[Data for this task]:
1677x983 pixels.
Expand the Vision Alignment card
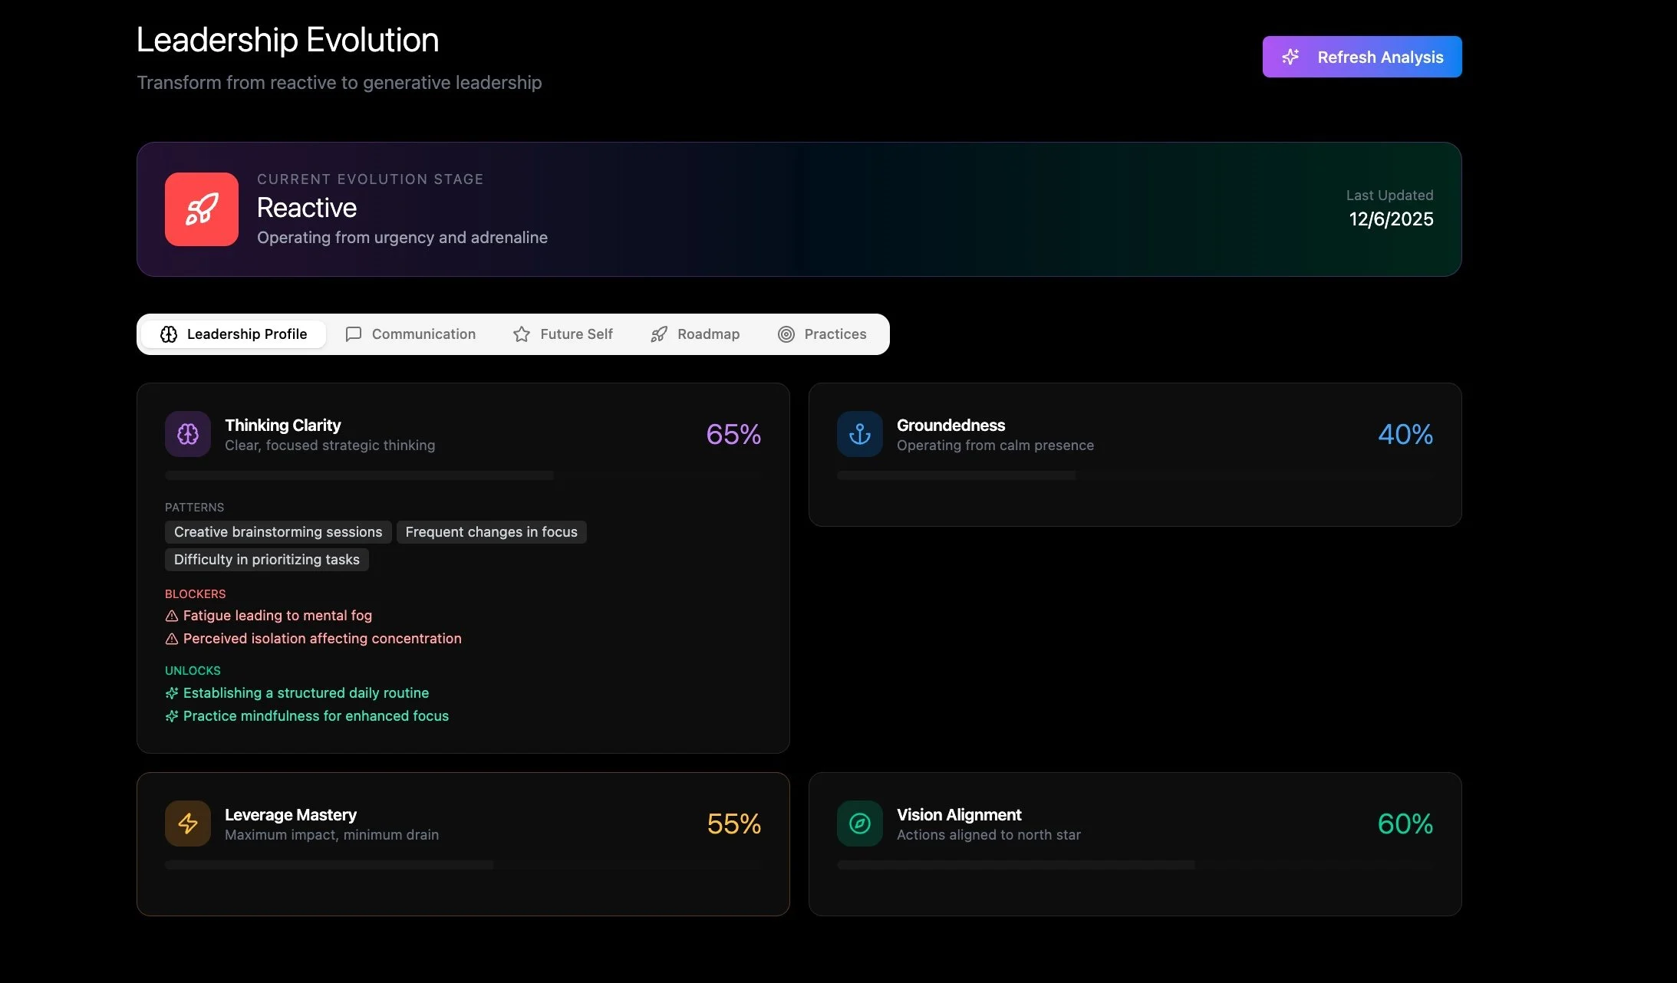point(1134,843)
* * *
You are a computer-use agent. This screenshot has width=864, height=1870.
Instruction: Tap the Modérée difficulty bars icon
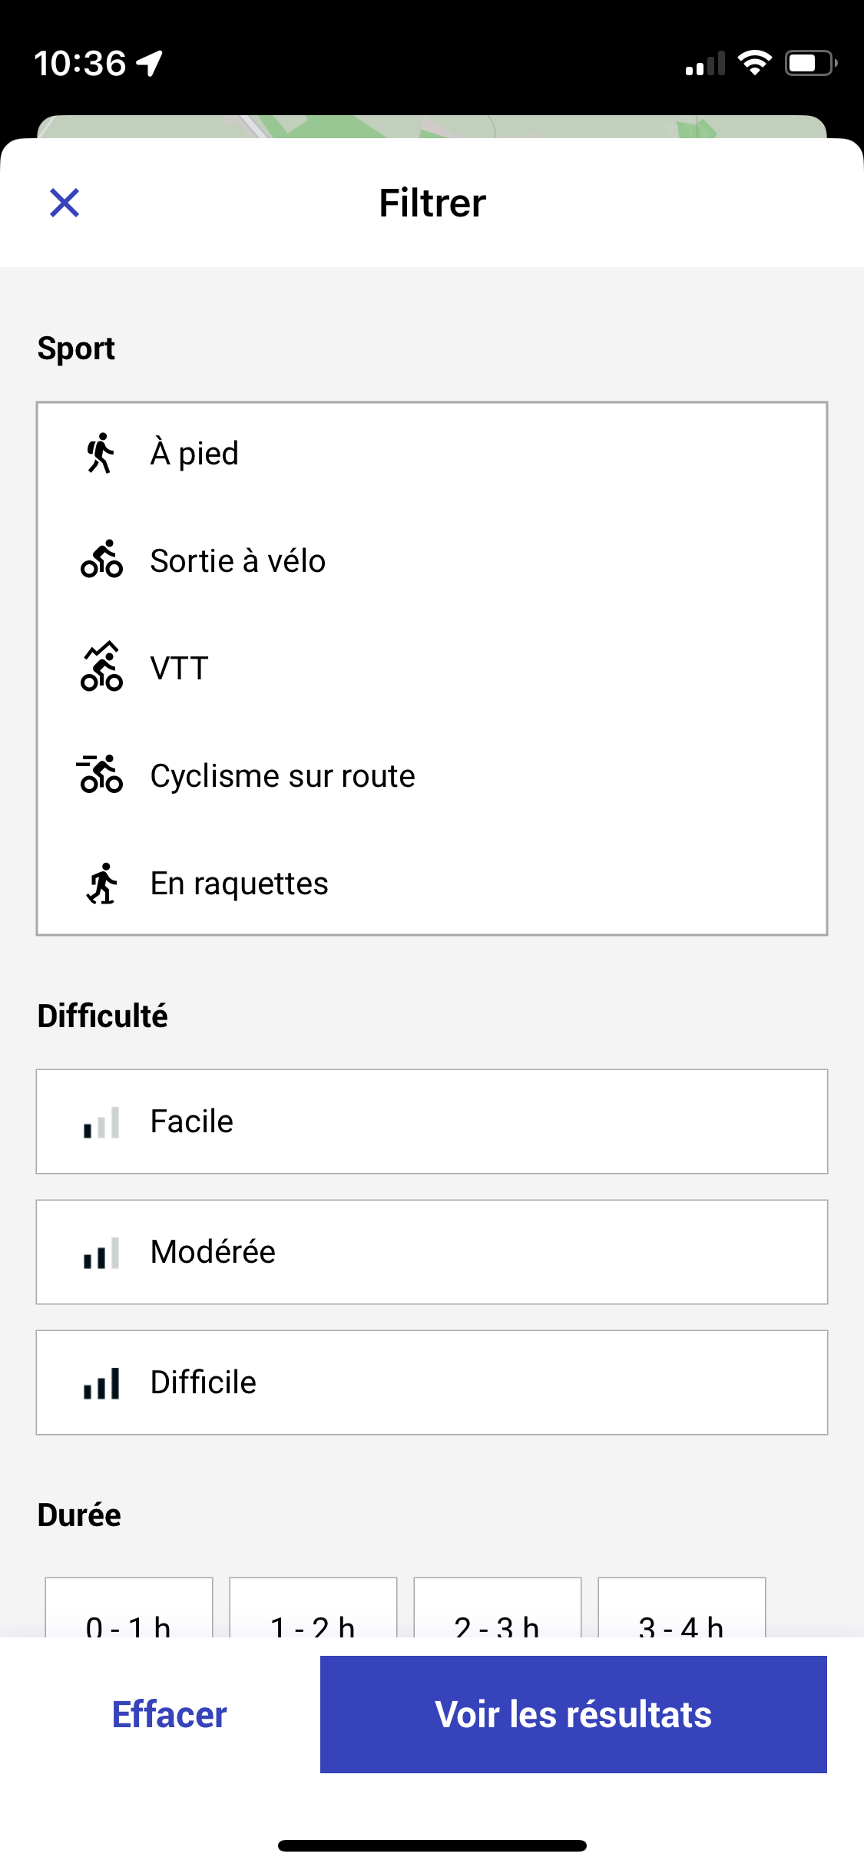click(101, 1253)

[Short exercise]:
Reproduce the items from the line containing "You are a computer-use" up to and including the line containing "click(101, 1253)", character for character. Omit the pictures from your answer.

[Complete output]:
You are a computer-use agent. This screenshot has width=864, height=1870.
Instruction: Tap the Modérée difficulty bars icon
click(101, 1253)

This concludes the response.